→ **Required action**: Look through the material and copy each line holding "axis".

--- START ---

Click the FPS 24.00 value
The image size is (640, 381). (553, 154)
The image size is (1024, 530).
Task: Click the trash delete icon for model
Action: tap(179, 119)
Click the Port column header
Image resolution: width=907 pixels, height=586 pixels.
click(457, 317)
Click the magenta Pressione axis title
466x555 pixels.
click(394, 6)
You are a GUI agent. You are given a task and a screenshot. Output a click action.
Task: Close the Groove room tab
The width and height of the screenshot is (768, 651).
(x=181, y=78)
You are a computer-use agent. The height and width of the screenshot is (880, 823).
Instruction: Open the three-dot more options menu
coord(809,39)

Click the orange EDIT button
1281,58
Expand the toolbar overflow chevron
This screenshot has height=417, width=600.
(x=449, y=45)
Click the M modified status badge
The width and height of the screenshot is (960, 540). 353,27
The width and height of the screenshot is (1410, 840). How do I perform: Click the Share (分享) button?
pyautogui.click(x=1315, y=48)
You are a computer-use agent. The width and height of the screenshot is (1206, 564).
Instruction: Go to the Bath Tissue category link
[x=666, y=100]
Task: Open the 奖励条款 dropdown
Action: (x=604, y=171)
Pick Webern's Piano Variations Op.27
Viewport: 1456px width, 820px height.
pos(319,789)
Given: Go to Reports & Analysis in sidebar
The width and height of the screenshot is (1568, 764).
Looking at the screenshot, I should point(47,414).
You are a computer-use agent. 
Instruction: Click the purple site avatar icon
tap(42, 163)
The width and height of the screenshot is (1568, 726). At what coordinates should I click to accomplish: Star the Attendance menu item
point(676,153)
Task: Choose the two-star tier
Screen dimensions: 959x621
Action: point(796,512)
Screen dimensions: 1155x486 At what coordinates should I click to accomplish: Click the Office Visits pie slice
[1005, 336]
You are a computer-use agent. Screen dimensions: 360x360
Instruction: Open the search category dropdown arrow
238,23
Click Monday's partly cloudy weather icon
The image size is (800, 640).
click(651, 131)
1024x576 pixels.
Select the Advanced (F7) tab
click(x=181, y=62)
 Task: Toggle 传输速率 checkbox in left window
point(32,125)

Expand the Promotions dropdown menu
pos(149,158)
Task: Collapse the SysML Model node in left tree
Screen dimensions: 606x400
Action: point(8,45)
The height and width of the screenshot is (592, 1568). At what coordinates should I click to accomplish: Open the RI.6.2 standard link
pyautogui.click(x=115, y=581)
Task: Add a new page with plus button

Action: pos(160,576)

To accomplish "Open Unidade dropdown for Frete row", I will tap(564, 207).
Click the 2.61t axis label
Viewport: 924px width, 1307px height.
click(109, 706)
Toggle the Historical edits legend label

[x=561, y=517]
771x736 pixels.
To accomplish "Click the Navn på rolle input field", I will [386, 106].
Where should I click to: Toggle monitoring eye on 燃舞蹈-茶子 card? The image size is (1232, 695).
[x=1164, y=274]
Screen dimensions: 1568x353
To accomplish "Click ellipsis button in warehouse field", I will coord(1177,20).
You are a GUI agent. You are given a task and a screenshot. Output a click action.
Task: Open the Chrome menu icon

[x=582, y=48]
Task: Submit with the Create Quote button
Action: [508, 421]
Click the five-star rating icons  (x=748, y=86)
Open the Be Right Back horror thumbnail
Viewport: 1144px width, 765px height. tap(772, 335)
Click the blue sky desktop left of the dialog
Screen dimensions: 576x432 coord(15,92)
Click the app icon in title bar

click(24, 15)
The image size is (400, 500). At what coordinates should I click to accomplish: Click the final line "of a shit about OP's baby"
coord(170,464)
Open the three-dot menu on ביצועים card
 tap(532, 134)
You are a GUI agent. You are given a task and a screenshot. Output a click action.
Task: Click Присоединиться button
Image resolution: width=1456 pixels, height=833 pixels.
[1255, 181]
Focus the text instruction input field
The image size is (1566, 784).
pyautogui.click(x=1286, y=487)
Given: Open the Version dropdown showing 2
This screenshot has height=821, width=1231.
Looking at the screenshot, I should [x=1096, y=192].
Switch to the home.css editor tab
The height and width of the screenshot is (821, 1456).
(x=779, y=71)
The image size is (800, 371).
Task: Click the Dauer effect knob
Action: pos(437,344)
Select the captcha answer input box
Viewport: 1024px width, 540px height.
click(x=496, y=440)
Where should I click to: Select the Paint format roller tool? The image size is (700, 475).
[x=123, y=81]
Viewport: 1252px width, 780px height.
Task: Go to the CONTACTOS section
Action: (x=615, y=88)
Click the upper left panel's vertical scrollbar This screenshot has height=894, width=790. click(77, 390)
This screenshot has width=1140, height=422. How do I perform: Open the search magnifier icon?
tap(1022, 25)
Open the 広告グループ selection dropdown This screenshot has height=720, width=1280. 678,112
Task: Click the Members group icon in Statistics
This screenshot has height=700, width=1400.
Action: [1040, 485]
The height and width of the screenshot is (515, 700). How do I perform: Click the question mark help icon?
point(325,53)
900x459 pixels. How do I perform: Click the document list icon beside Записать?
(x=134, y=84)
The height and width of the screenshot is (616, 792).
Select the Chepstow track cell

--- END ---

→ **Exercise response**:
Click the magenta Pressione axis title
Click the 2.61t axis label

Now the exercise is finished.